Organisers say the brass band charity concert will serve as a “beacon of hope” in difficult times.

The Aireborough Rotary Club annual event will premiere online on Friday, November 27 and will be available for five days.

Rotary spokesman Robert Mirfield said: “For many years one of Aireborough Rotary’s major fundraising events has been the Annual Brass Band Concert with Bradford born Frank Renton conducting and introducing the Hepworth Band.

“Because of the pandemic it was impossible to organise this year’s concert in late October at Yeadon Town Hall until the Band came up with an innovative alternative. ‘Why not create a virtual Festival of Brass as a beacon of hope in these difficult times?’ The Band after seven months of inactivity had come together in mid-October to have their first rehearsal since March with strict social distancing. Conducted by Ryan Watkins they recorded music from Shine as the Light by Peter Graham and the Long Day Closes.”

He added: “The programme, made up of seven pieces includes an imaginative rendition for Yorkshire Day of what they term the Yorkshire Anthem ‘On Ilkla Moor baht ‘at’, played by four Yorkshire bands covering the three Ridings. It even includes the main line of every verse.

“To cap it all in his own inimitable style the man who has fronted these concerts for close on twenty years, Frank Renton eloquently introduces each item.”

Tickets for the Hope and Freedom Lockdown Charity Brass Band Concert cost £5 plus a booking fee of 39p.

Visit ticketsource.co.uk/the-rotary-club-of-aireborough to buy tickets. On payment viewers will receive both a receipt and a link to Aireborough Rotary’s YouTube channel. This will enable them to watch the concert premiering online in high picture quality on Friday, November 27 at 7pm.

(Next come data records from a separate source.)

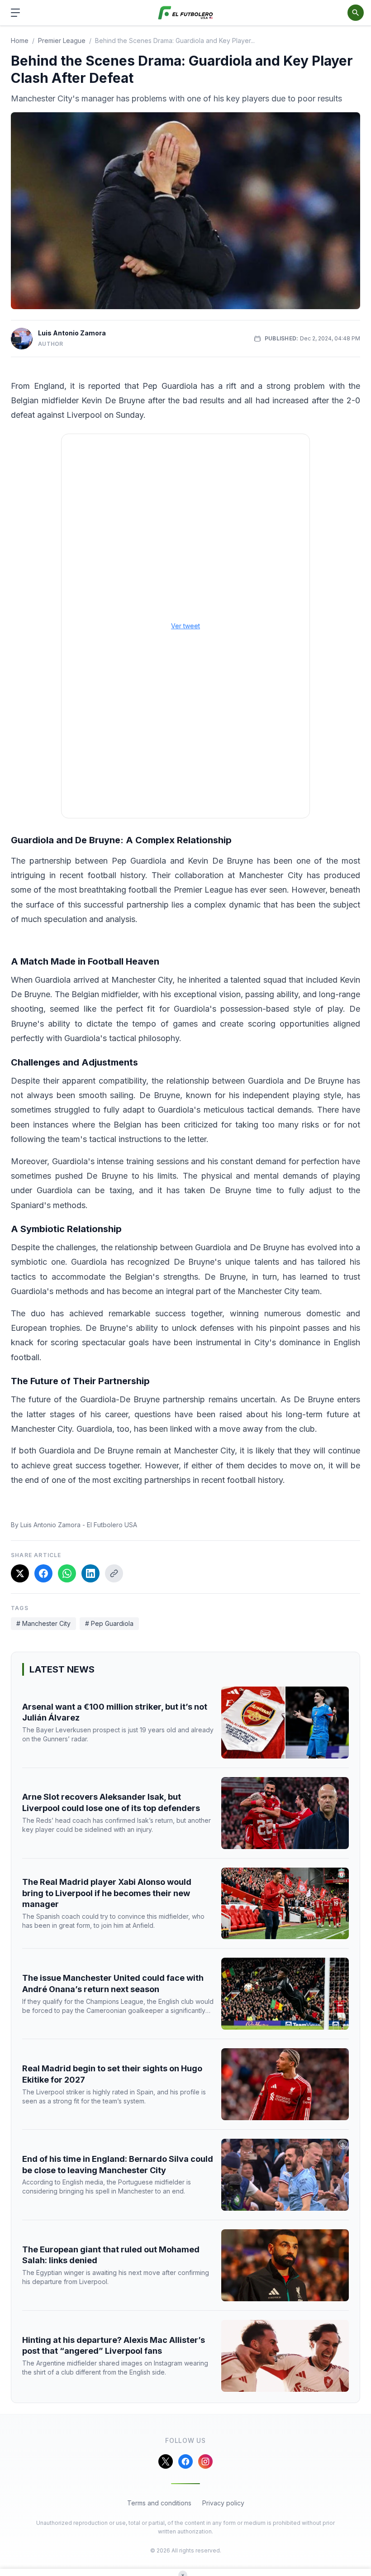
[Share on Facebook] (43, 1573)
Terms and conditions (159, 2503)
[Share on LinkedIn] (90, 1573)
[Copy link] (114, 1573)
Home (20, 40)
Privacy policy (223, 2503)
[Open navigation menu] (15, 13)
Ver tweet (185, 626)
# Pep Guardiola (109, 1623)
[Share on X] (20, 1573)
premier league (62, 40)
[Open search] (355, 13)
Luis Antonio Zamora (72, 333)
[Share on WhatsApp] (67, 1573)
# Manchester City (43, 1623)
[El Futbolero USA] (185, 12)
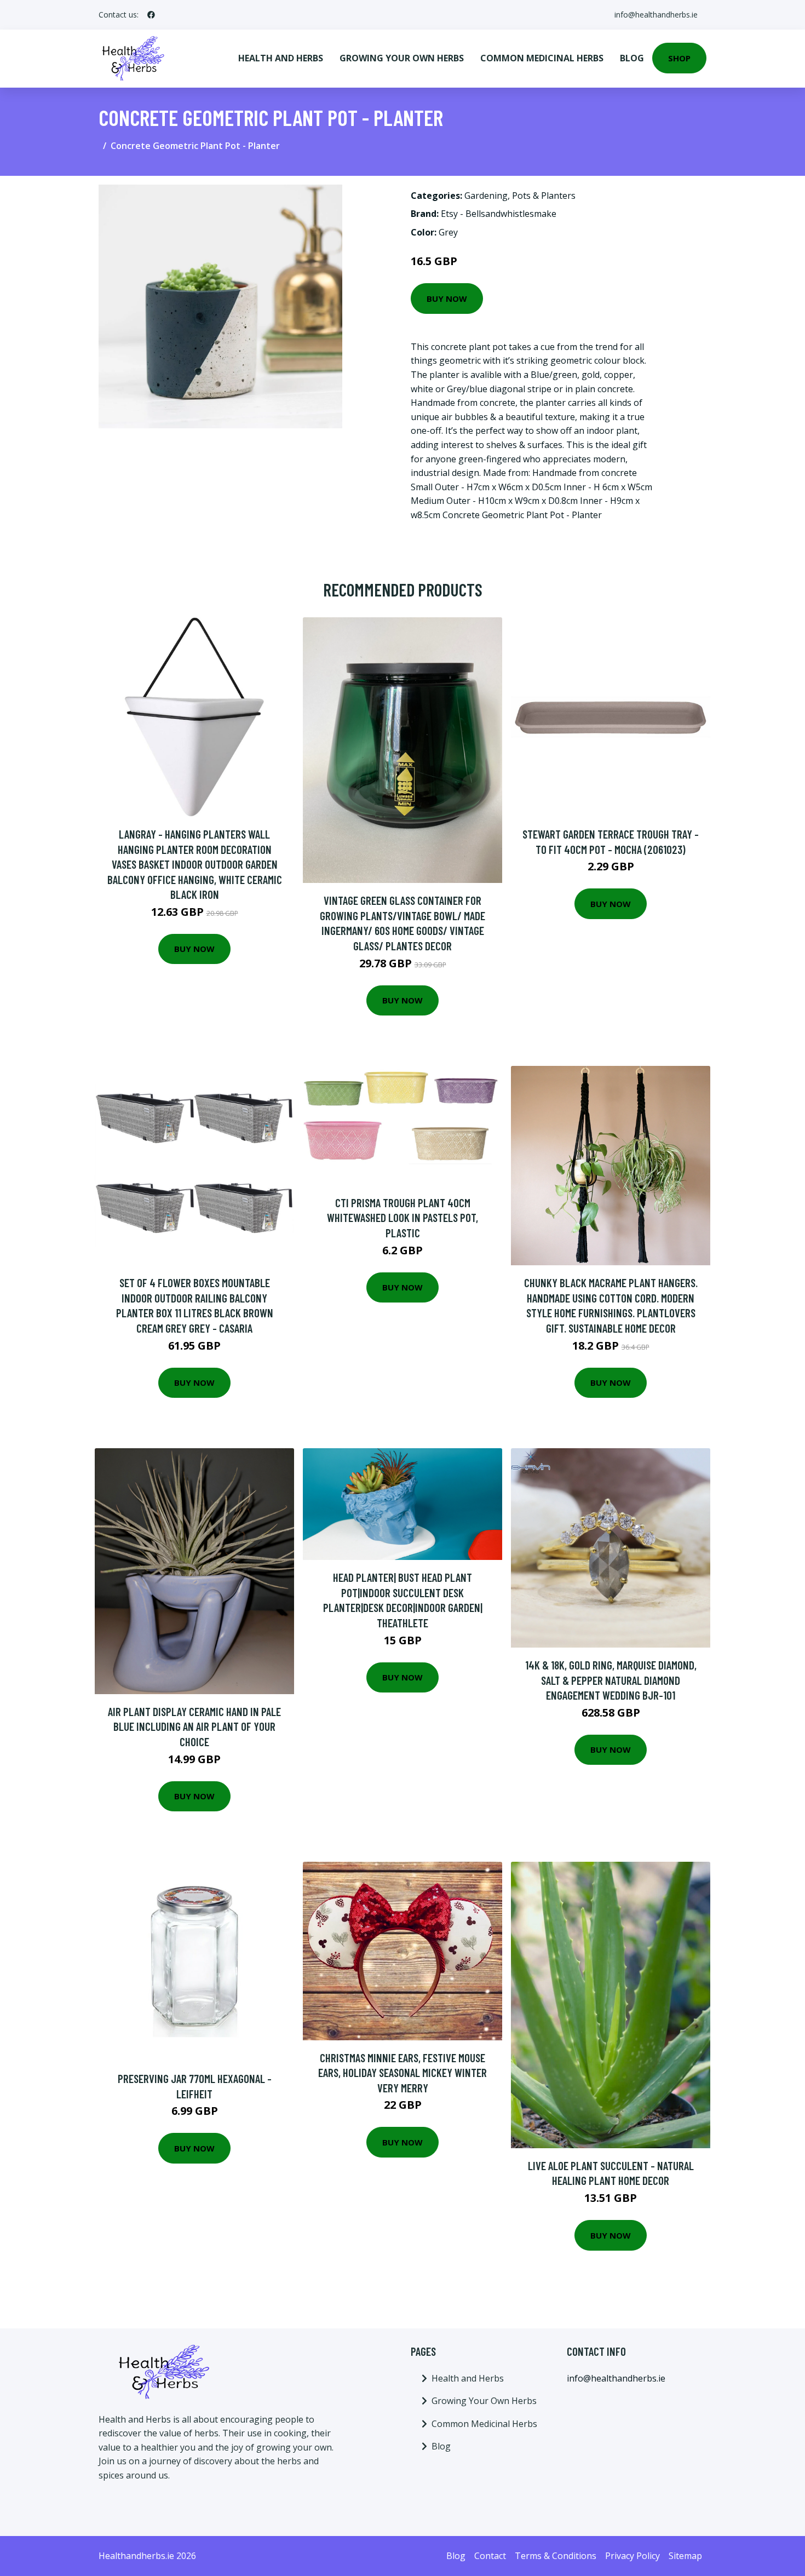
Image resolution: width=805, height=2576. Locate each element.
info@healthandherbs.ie (656, 14)
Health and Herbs (280, 58)
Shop (679, 58)
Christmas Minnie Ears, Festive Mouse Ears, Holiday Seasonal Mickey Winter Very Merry (402, 2073)
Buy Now (447, 298)
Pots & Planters (544, 196)
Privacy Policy (632, 2556)
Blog (632, 58)
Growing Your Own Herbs (402, 58)
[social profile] (151, 14)
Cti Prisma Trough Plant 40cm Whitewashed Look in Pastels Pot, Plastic (402, 1218)
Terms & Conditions (555, 2556)
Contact (490, 2556)
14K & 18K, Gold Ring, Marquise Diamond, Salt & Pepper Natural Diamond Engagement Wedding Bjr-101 (611, 1680)
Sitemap (685, 2556)
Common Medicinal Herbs (541, 58)
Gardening (486, 196)
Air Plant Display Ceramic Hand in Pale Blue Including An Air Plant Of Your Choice (194, 1726)
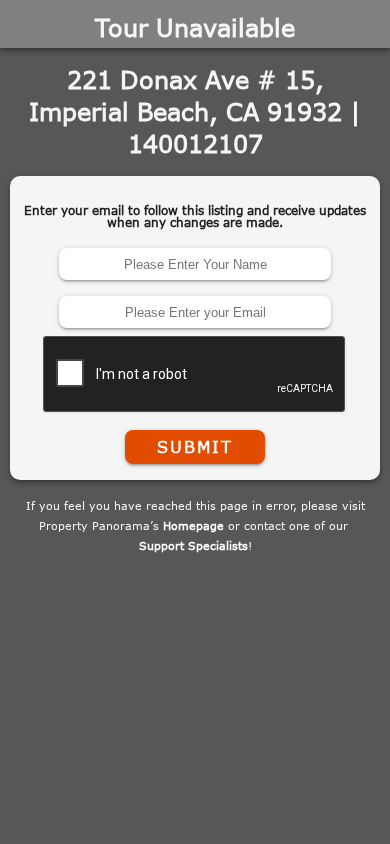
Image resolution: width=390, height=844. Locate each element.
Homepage (193, 525)
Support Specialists (193, 545)
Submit (195, 447)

Mr Renton returned to Yeadon Town Hall for the 19th time last year. The conductor has been a household name among music lovers for many years, presenting the weekly Listen to the Band programme on BBC Radio 2 for more than two decades.

Born in 1939, he became a professional trumpet-player, and in 1967 he won a Competition for Young Conductors at the Edinburgh Festival. He worked in Germany and Singapore, where he conducted the first performances of the country’s new symphony orchestra. In 1985 he became Principal Conductor of the Royal Artillery Orchestra. In 1988 he was appointed Principal Conductor of the British Concert Orchestra.